The two stronger categories “employment, unemployment, and hours” and “production and income” point to the two strongest areas of the economy. The labor market is keeping the economy afloat with growth in wages and plenty of job openings. The decline in the unemployment rate in July was the reason why this component of the CFNAI shifted from negative to positive. Indicators tracking production reversed sharply in July on the strong 0.6% MoM industrial production print in July. The initial decline in demand is not having a strong effect on industry because firms are bouncing back from easing supply chain pressures.
Do Markets Have Ground to Stand on?
What does this mean for markets? The rebound in stocks over the past month or so seems to have some ground to stand on. SPY and QQQ are up 9.5% and 11.4% since June 15th, and many question the bullish sentiment pushing stocks higher after the declines in Q1 and Q2. These doubts are certainly valid as the May and June readings of the CFNAI made it clear that economic data is clearly moving to the downside, but investors have taken more positive data in stride. This includes a CPI report that was interpreted as a potential peak in US inflation.
Don’t get too excited because the worst is not behind us. Economic indicators can and very likely will reverse any strength seen in July. Some early reports like the Empire State Manufacturing Survey have shown a much weaker August. The Empire Survey’s General Business Conditions index plunged -42.4 pts to -31.3 this month with the New Orders index down -35.8 pts to -29.6. These are lows not seen since the pandemic. Financial conditions are just now starting to tighten to the degree that businesses will have to start adjusting to higher borrowing costs and, in general, tighter credit conditions.

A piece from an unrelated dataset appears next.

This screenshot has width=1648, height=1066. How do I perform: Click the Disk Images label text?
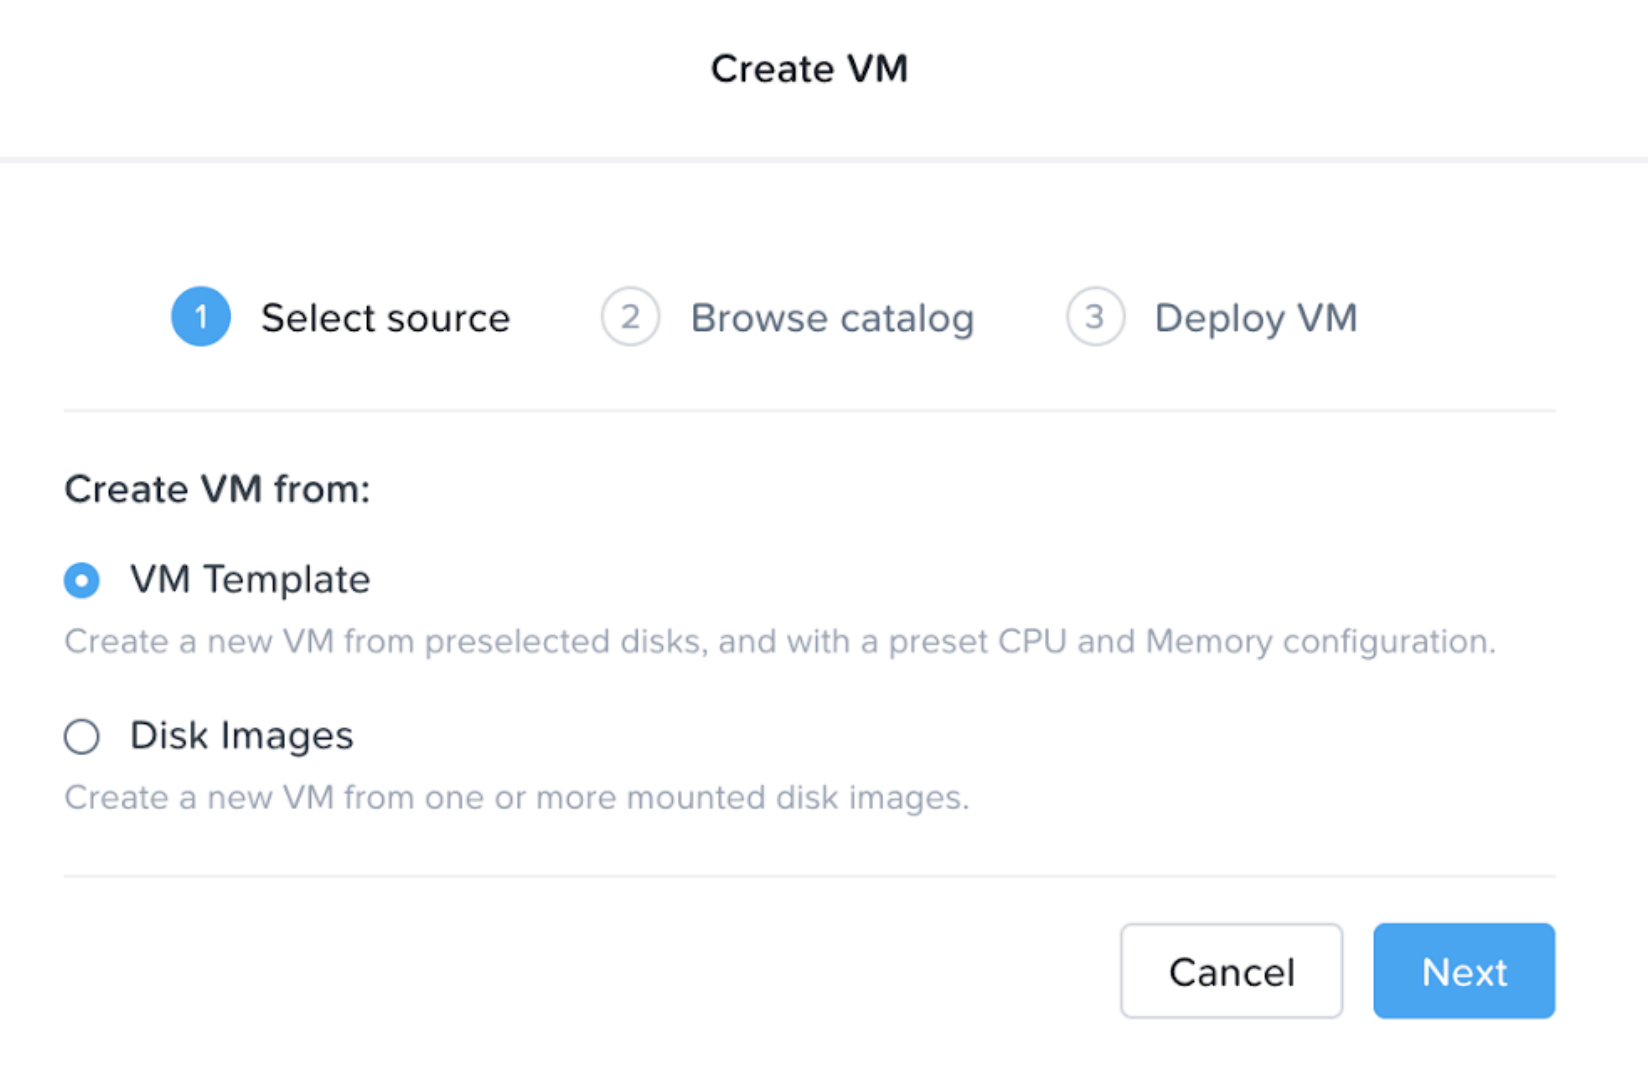240,736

Bears can also find the strength in July to be a point in their column instead of the bulls’. The Fed is closely monitoring economic data and shaping its tightening path meeting-by-meeting. Economic strength means that the FOMC can feel more comfortable about being aggressive in rate hikes and delaying rate cuts. In the same period that SPY and QQQ were up, the yield on the 2-year Treasury grew 3.75% to 332 basis points. Indeed, the 2-year yield bounced from being down -10% twice in the last 47 trading days suggesting investors sense hawkishness. That in itself is enough to justify the current rally breaking down.